→ Description of the task: Read the data and repeat all of it exactly.

→ Records for the task:
════════
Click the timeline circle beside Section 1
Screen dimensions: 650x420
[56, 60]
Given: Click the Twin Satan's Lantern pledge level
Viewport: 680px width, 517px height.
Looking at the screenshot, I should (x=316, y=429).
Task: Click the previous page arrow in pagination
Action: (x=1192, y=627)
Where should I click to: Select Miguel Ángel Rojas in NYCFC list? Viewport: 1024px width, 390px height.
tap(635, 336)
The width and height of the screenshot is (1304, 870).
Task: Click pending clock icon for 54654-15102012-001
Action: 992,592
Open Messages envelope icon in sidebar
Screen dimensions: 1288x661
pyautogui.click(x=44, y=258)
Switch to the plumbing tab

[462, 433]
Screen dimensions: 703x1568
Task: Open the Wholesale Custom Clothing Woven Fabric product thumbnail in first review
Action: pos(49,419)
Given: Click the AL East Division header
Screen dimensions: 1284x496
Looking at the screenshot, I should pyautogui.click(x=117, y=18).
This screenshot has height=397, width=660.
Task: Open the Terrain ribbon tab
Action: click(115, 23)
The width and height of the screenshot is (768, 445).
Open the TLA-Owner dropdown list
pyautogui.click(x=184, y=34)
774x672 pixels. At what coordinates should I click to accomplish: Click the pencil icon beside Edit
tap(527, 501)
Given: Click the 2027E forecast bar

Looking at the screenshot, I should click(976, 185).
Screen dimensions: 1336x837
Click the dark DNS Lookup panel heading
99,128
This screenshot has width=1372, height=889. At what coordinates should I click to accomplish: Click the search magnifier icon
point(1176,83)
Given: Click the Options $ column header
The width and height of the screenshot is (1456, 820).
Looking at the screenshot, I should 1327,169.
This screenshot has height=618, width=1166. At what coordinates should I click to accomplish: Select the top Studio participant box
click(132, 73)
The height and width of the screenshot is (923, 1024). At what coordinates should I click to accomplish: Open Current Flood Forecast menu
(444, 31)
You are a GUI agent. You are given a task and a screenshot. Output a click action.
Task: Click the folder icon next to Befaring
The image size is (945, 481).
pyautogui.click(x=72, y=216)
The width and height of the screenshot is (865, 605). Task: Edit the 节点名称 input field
════════
→ Solution:
Click the timeline circle beside Section 1
Screen dimensions: 650x420
[56, 60]
Given: Click the Twin Satan's Lantern pledge level
Viewport: 680px width, 517px height.
Looking at the screenshot, I should (x=316, y=429).
Task: Click the previous page arrow in pagination
Action: (x=1192, y=627)
Where should I click to: Select Miguel Ángel Rojas in NYCFC list? Viewport: 1024px width, 390px height.
tap(635, 336)
The width and height of the screenshot is (1304, 870).
Task: Click pending clock icon for 54654-15102012-001
Action: 992,592
Open Messages envelope icon in sidebar
Screen dimensions: 1288x661
pyautogui.click(x=44, y=258)
Switch to the plumbing tab

[462, 433]
Screen dimensions: 703x1568
Task: Open the Wholesale Custom Clothing Woven Fabric product thumbnail in first review
Action: pos(49,419)
Given: Click the AL East Division header
Screen dimensions: 1284x496
Looking at the screenshot, I should pyautogui.click(x=117, y=18).
This screenshot has height=397, width=660.
Task: Open the Terrain ribbon tab
Action: click(115, 23)
The width and height of the screenshot is (768, 445).
Open the TLA-Owner dropdown list
pyautogui.click(x=184, y=34)
774x672 pixels. At what coordinates should I click to accomplish: Click the pencil icon beside Edit
tap(527, 501)
Given: Click the 2027E forecast bar

Looking at the screenshot, I should click(976, 185).
Screen dimensions: 1336x837
Click the dark DNS Lookup panel heading
99,128
This screenshot has width=1372, height=889. At what coordinates should I click to accomplish: Click the search magnifier icon
point(1176,83)
Given: Click the Options $ column header
The width and height of the screenshot is (1456, 820).
Looking at the screenshot, I should 1327,169.
This screenshot has height=618, width=1166. At what coordinates should I click to accomplish: Select the top Studio participant box
click(132, 73)
The height and width of the screenshot is (923, 1024). At what coordinates should I click to accomplish: Open Current Flood Forecast menu
(444, 31)
You are a GUI agent. You are given a task and a screenshot. Output a click action.
Task: Click the folder icon next to Befaring
The image size is (945, 481).
pyautogui.click(x=72, y=216)
The width and height of the screenshot is (865, 605). Task: Edit the 节点名称 input field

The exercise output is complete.